What I mean by that is, it's one thing for there to be absolutely no interest in someone vs. never considering it before — and the reason why you might want to give it some thought is because, ask any healthy married couple who's been together for more than five years and I'll bet you my next rent check that they will say that the best relationships are birthed out of friendship (check out "Are You Sure You're Actually FRIENDS With Your Spouse?").
Yeah, just because you've filed someone in the "I see him as a good guy" category, that doesn't automatically mean that y'all's friendship is platonic. For instance, I have a male friend who is fine and I adore on many levels, yet the reason why it would never work on my end is because there are certain relational standards that I have that he does not meet. However, don't get it twisted — I've considered him because, on so many levels, we "fit." So, the mere fact that I ever seriously thought about him on that level means that we are "good friends," yet it's not exactly platonic.
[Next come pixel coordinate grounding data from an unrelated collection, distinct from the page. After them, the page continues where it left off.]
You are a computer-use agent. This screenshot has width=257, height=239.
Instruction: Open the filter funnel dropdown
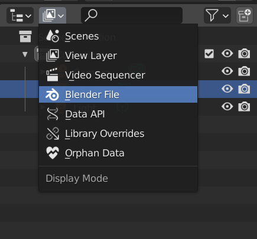pos(217,15)
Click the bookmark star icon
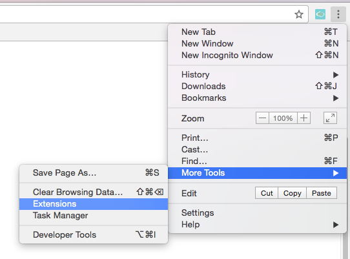 pyautogui.click(x=298, y=14)
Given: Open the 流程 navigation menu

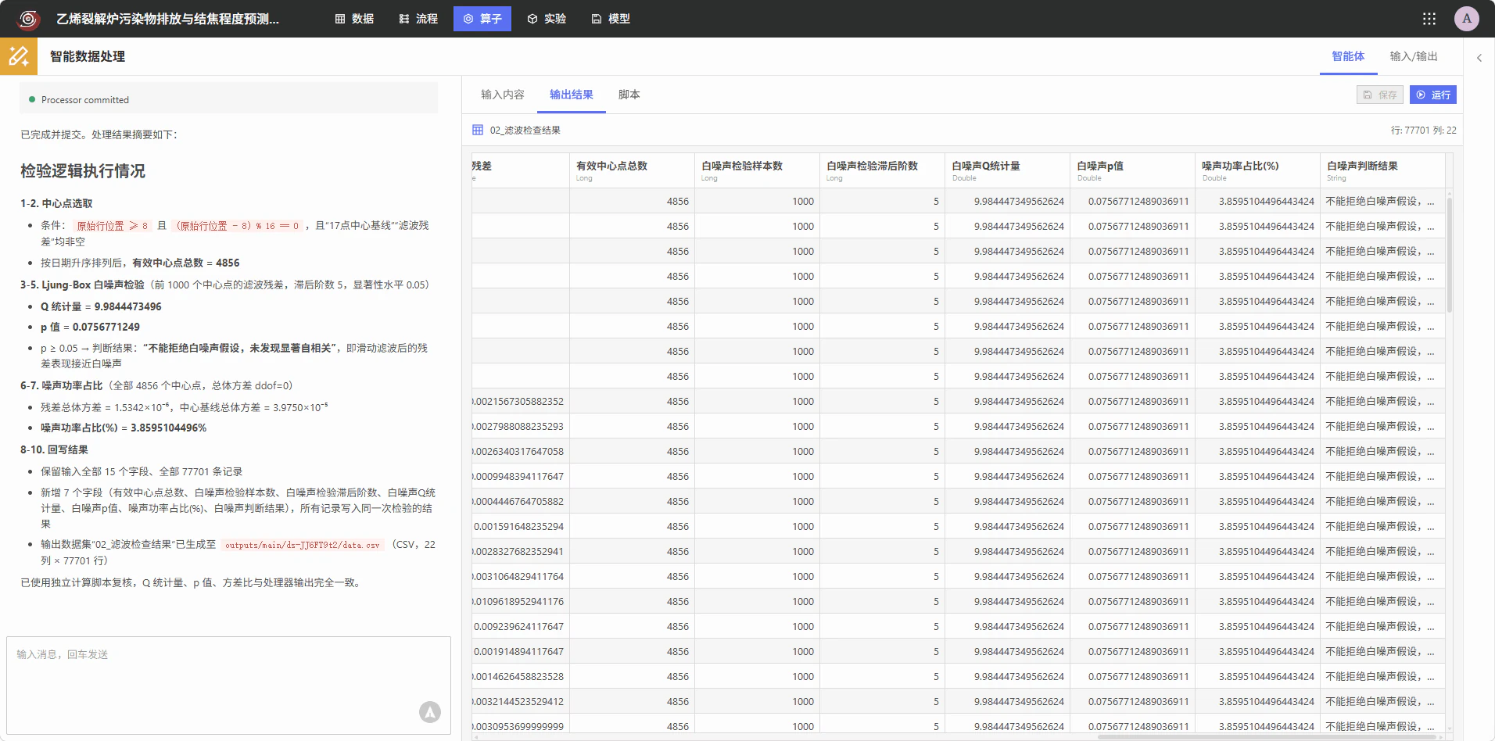Looking at the screenshot, I should pos(418,19).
I'm not free of potential sensual desire…I just choose not to act on it. Yet because I get the value of having friendship as the foundation for my own future marriage (should life play out that way), I am wise enough to know that I would've been a fool to not at least…ponder him and the possibilities.
So yeah, if there is a male friend in your life that the thought of dating or having sex with him doesn't make you want to throw up in your mouth, there's a pretty good chance that it's not a classic platonic dynamic — and you might want to consider if it could/should go to the next level — if not immediately, eventually. Because there's a pretty good chance that if you are thinking that way, he probably is as well.
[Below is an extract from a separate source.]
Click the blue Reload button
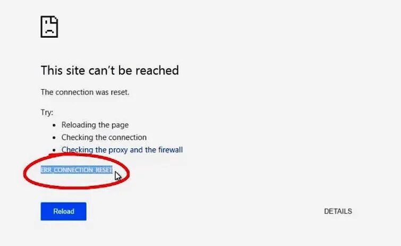The width and height of the screenshot is (401, 246). (63, 211)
Protect Your Genuine Platonic Friendship(s) At All CostsGiphy
Let me end this with how one of my platonic friendships rolls. We both think that the other is attractive, yet neither of us is attracted. We both give each other opposite-sex insights. We both have said that the mere thought of dating each other makes our noses turn up like there’s an odor in the air. And even when I try to imagine us together, my mind goes blank. I love, love, LOVE this man — oh, but it is absolutely nothing more than platonic — and he feels the same way. It’s as close to familial love without being blood relationships. It’s a rare dynamic, and that is what makes it so special. There is definitely a spiritual type of love there; no more, no less.
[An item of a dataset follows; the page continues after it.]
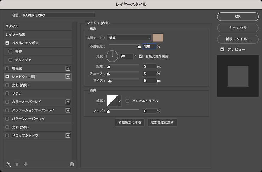Select スタイル in the left list
Screen dimensions: 262x172
click(x=12, y=26)
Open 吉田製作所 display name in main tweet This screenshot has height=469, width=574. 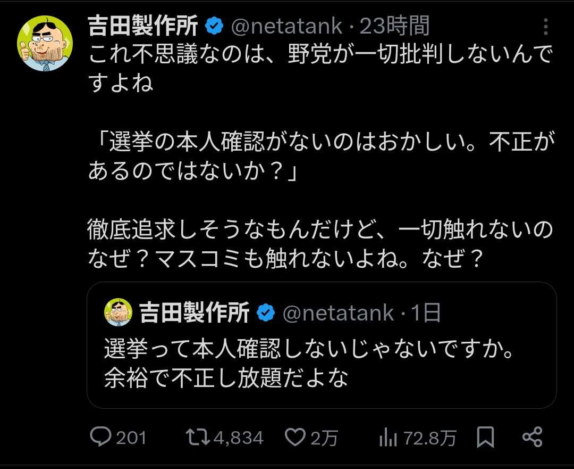pos(144,26)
If you’ve got someone in your life who you feel the same way about (again, it’s got to be mutual; he must feel that way, too), you’ve got a gem of a situation going on because there is nothing like having the kind of friendship where you and a guy can hang out, exchange perspectives and thoroughly enjoy each other’s company, knowing that’s all it is and will ever be. Things will never get weird. No one’s feelings are gonna get hurt (from the whole friend-zoning thing). You don’t have to walk on eggshells. You can just be.
And that’s why I’m all for platonic friendships. And listen, if you’re blessed enough to have even one in your lifetime, be fiercely protective of it. Don’t take it for granted. Nurture it in a way that your male friend needs (because it probably won’t be the exact same as your female friendships). Y’all, platonic friendships are so bomb because, if it’s honored and protected correctly, it’s the one male friend that you can probably keep for life because even your romantic partner will not find it to be a (true) threat — hell, they honestly could probably end up becoming (some level of) friends with your platonic homie as well.
I hope that I broke this all down enough to where, when you decide to use a word to describe your opposite-sex friendships, perhaps you will pause and ask yourself, “Wait, is this a platonic friend or a good or close friend?” Because the clearer you are on the differences, the easier it will be to know how to maintain your friendship — and feel about your friend. Feel me? Cool.